A manufacturing company that came to us had tried everything. They started with spreadsheets (outgrew them at 500 SKUs), moved to a no-code tool (broke at 10,000 daily transactions), upgraded to a mid-market SaaS platform (could not handle their custom quality control workflow), and finally tried an enterprise ERP (spent $90,000 on implementation before realizing it would need another $200,000 in customization). They needed custom software from the start. The clues were there in year one - they just did not know how to read them.
The Right Approach
Start with the simplest solution that could work. A spreadsheet costs hours. A no-code tool costs days. A simple website costs weeks. Custom software costs months. Move up the complexity ladder only when the simpler option has clearly failed - not when you imagine it might fail, but when it actually has.
- Start with a spreadsheet or existing tool. Run it for 30-90 days.
- If it breaks, try a no-code platform. Run it for 60-120 days.
- If that breaks too, document exactly why it failed and what you need.
- Take those documented requirements to a development partner. The specificity from steps 1-3 will save you thousands in discovery costs and produce a much better end product.
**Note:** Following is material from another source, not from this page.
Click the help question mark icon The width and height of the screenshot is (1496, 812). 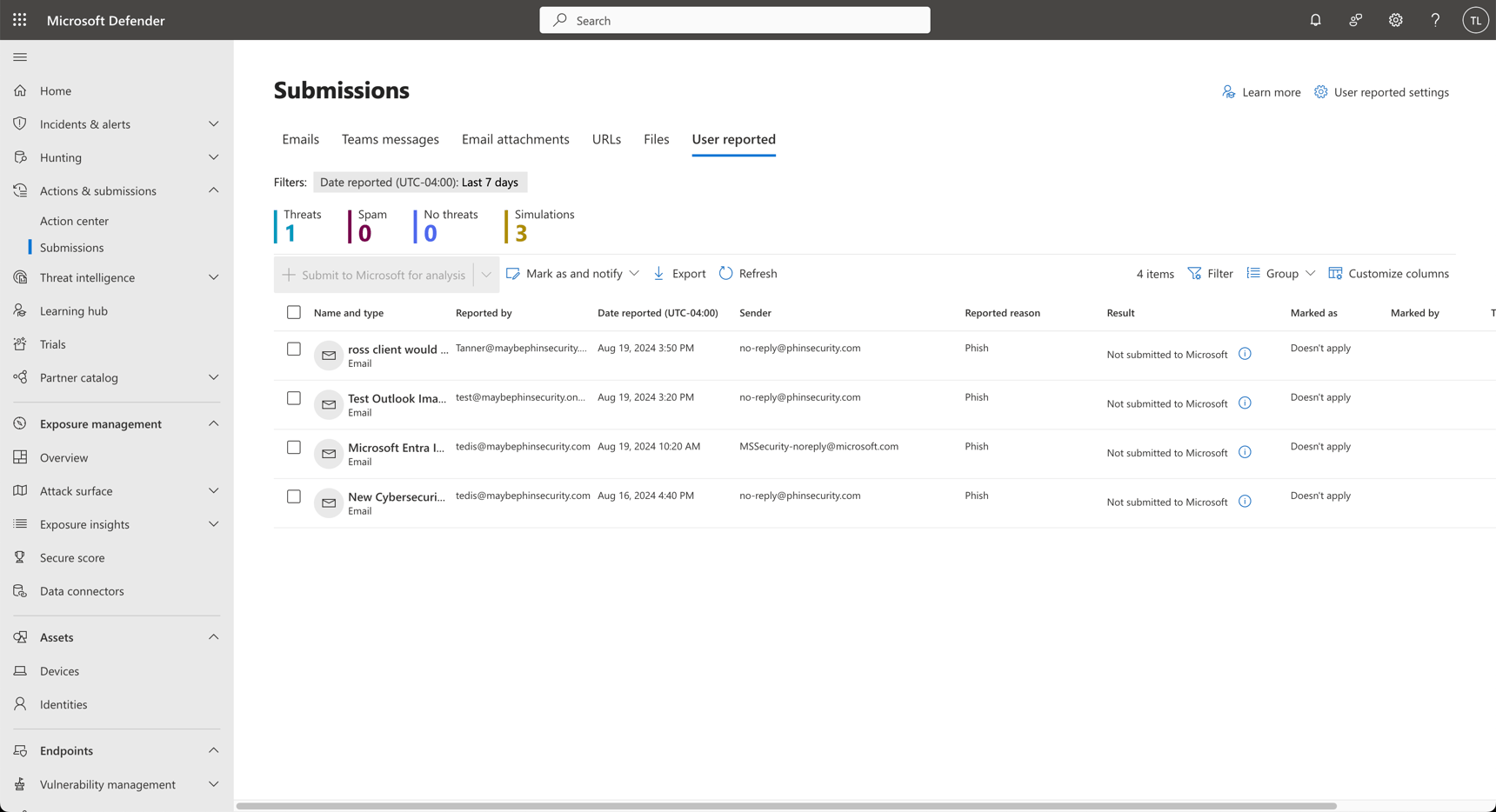pos(1435,19)
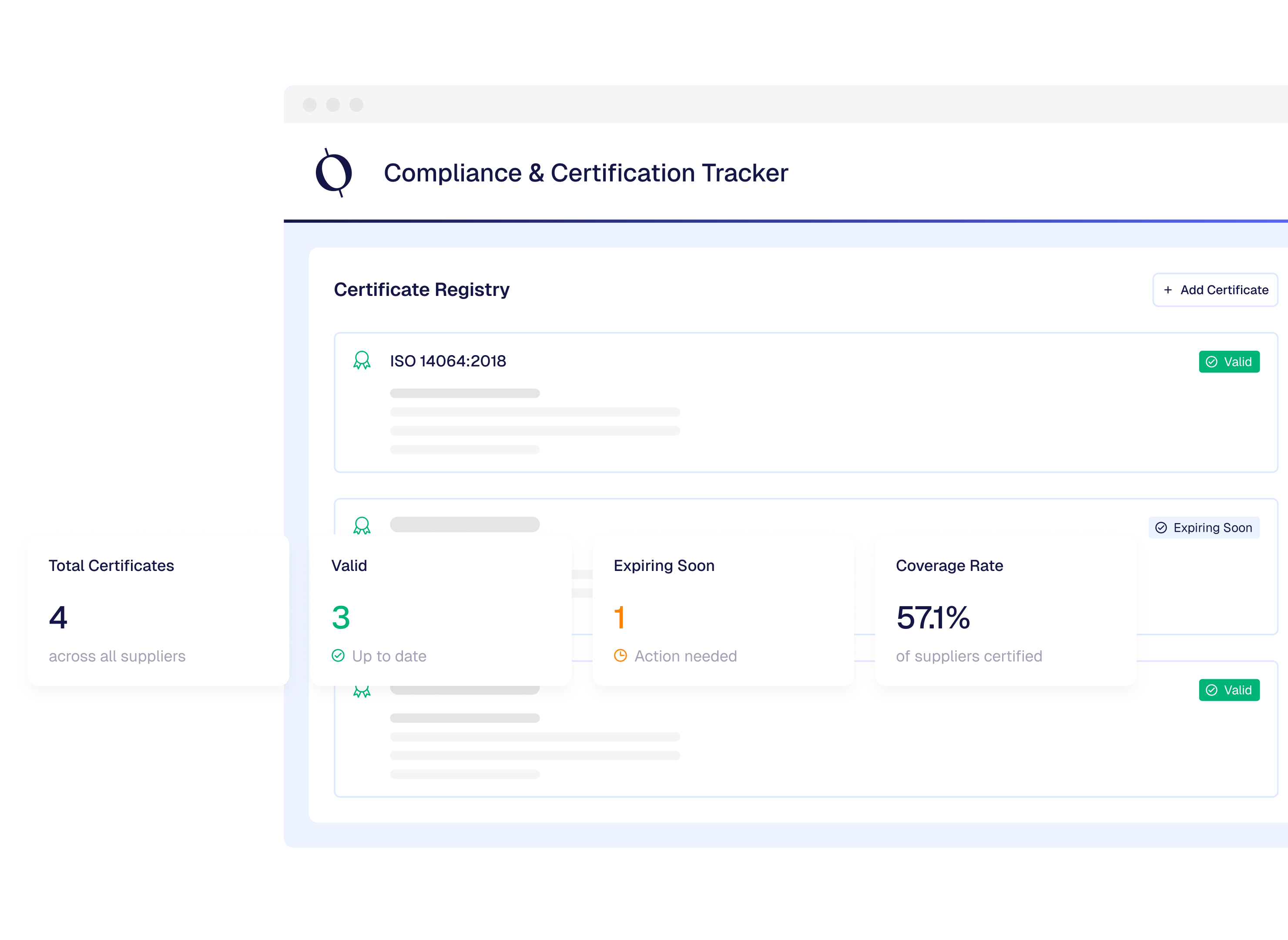
Task: Click the ribbon icon on the bottom certificate card
Action: click(x=362, y=691)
This approach is not slower - it is faster. Companies that skip to custom software without testing simpler options first spend 3-6 months in discovery trying to figure out what they need. Companies that have already tried and outgrown simpler tools know exactly what they need. Their projects start faster, cost less, and deliver better results.
So before you reach out to a development agency - including us - ask yourself honestly: have I tried the simple version first? If not, start there. If you have, and it is not enough, then you are ready for the conversation about building something custom. And that conversation will be dramatically more productive because you will know exactly where the simple solutions break down.